### ACTIVITY:
Go through the data below and return each line containing the word "icon".

### RECORD EXCERPTS:
↓↓↓
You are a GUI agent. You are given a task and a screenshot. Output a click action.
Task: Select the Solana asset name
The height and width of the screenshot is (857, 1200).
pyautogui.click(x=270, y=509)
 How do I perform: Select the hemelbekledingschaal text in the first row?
↑↑↑
↓↓↓
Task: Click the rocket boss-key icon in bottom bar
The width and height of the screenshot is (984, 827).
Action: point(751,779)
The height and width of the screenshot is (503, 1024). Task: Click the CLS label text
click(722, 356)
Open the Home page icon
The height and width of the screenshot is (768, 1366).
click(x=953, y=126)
↑↑↑
↓↓↓
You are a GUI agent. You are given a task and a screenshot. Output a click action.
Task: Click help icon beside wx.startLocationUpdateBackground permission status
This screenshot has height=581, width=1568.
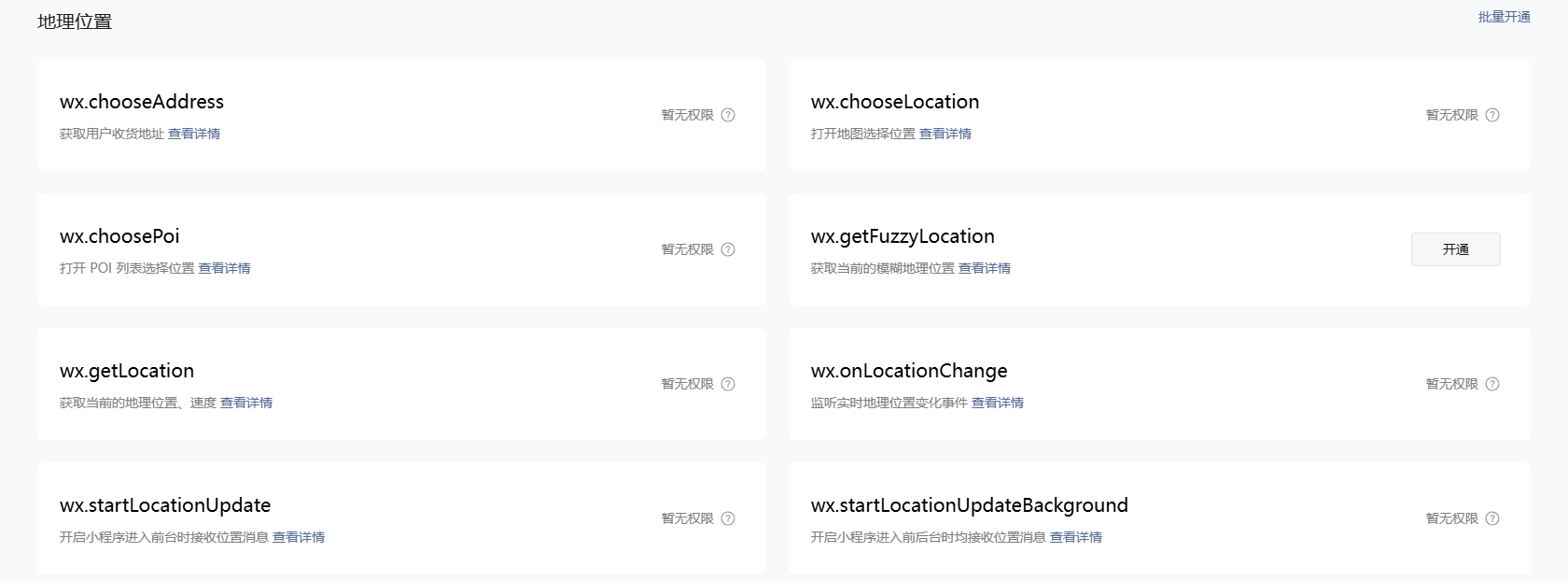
↑↑↑
### SOLUTION TO THIS TASK:
Task: Click the rocket boss-key icon in bottom bar
Open the Home page icon
Task: Click help icon beside wx.startLocationUpdateBackground permission status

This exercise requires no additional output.